Claribel Alegría nació Nicaragua, en 1924. Cuando tenía nueve meses, la familia de Alegría se mudó de Estelí a Santa Ana en el oeste de El Salvador. Su padre, Daniel Alegría, médico de profesión, era de origen nicaragüense y su madre, Ana María Vides, era salvadoreña. Anastasio Somoza forzó a la familia al exilio. En 1943, Claribel Alegría viajó a los Estados Unidos para estudiar en la universidad. Asistió a George Washington University y recibió su B.A. en filosofía y letras.

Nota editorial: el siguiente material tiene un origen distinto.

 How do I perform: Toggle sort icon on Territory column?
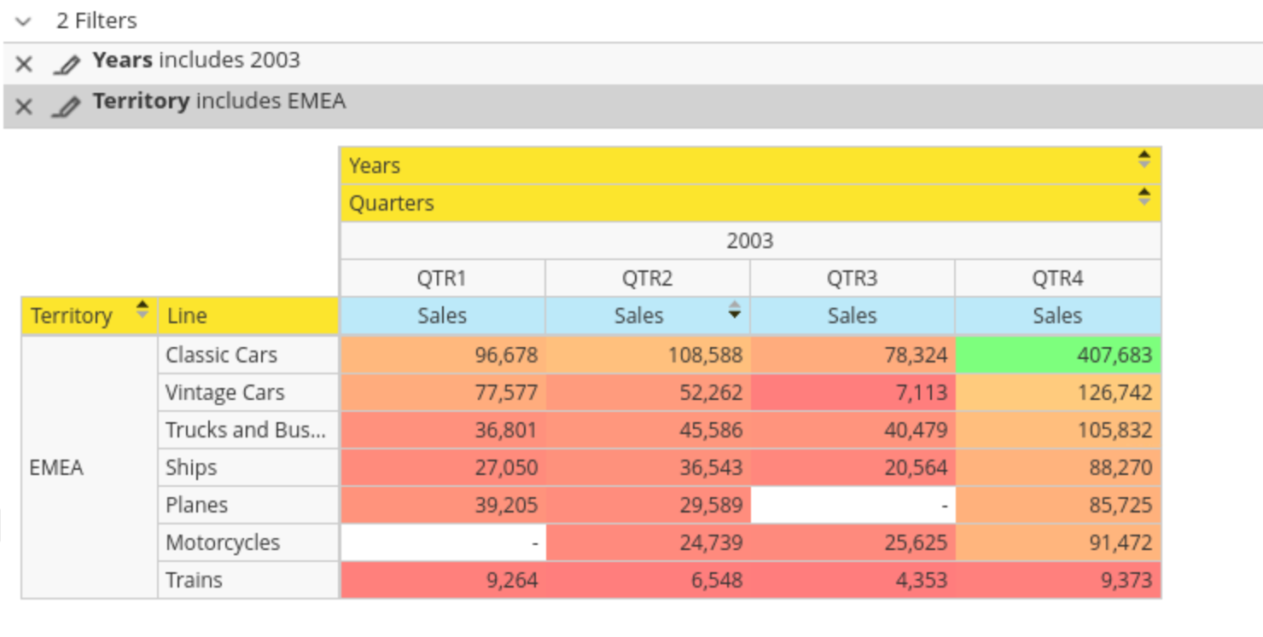pyautogui.click(x=143, y=310)
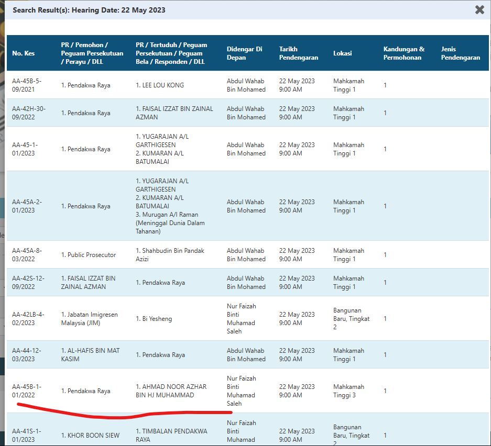Image resolution: width=491 pixels, height=446 pixels.
Task: Click the No. Kes column header
Action: (x=24, y=53)
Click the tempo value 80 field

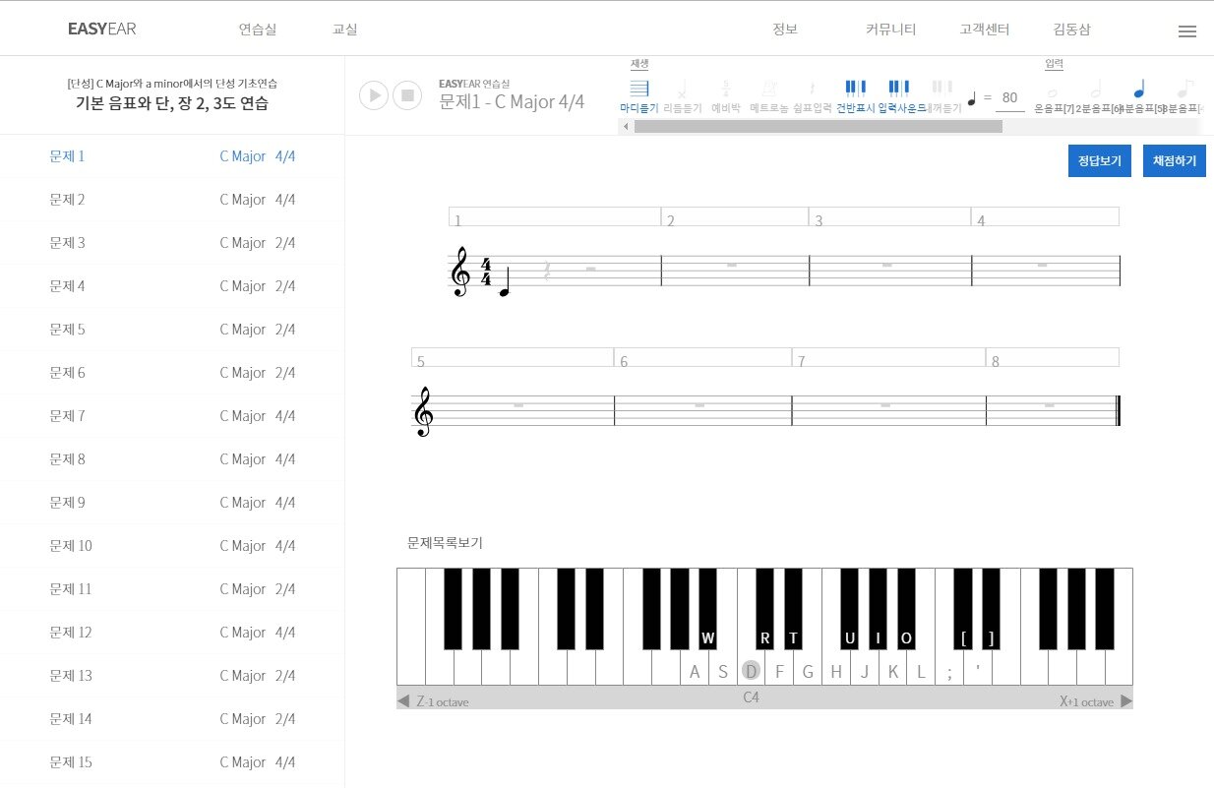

Cuando estaba en los Estados Unidos en 1947, se casó con Darwin J. Flakoll, Tuvieron tres hijas (Maya y las mellizas Patricia y Karen) y un hijo, Erick, con quienes vivieron en México, Santiago de Chile (donde recibieron sendas becas de la estadounidense Fundación Catherwood, 1954), Buenos Aires, Montevideo, París, Palma de Mallorca y Nicaragua, su lugar de residencia desde septiembre de 1979. Su compenetración intelectual y como pareja fue tan fuerte que más de alguna vez firmaron algunos de sus escritos conjuntos como "Claribud". Claribel y "Bud" tradujeron del inglés Cien poemas de Robert Graves (Barcelona, Lumen), quien era su vecino en Deià, en la isla española de Palma de Mallorca. Mantuvieron amistad estrecha con altas figuras de la literatura latinoamericana, como Juan Rulfo, Julio Cortázar, Carlos Fuentes, Mario Vargas Llosa y Mario Benedetti. De este último escritor fueron editores de Blood pact and other stories (Willimantic, Cubstone Press, 1997)Bautizada con su alias literario por el intelectual mexicano José Vasconcelos, fue amiga del polígrafo mexicano Alfonso Reyes y discípula del poeta español Juan Ramón Jiménez. En 1948, Claribel Alegría publicó su primer libro de poesía; Anillo de Silencio. A lo largo de su larga carrera literaria ha publicado poesía, novela, ensayo y traducciones. Socia honoraria del Ateneo Americano (Washington D. C., enero de 1950), retornó a las ciudades de Santa Ana y San Salvador en julio de 1962. Un mes más tarde, el jueves 16 de agosto, ofreció un recital poético en el Paraninfo de la Universidad de El Salvador. Murió el 25 de enero de 2018.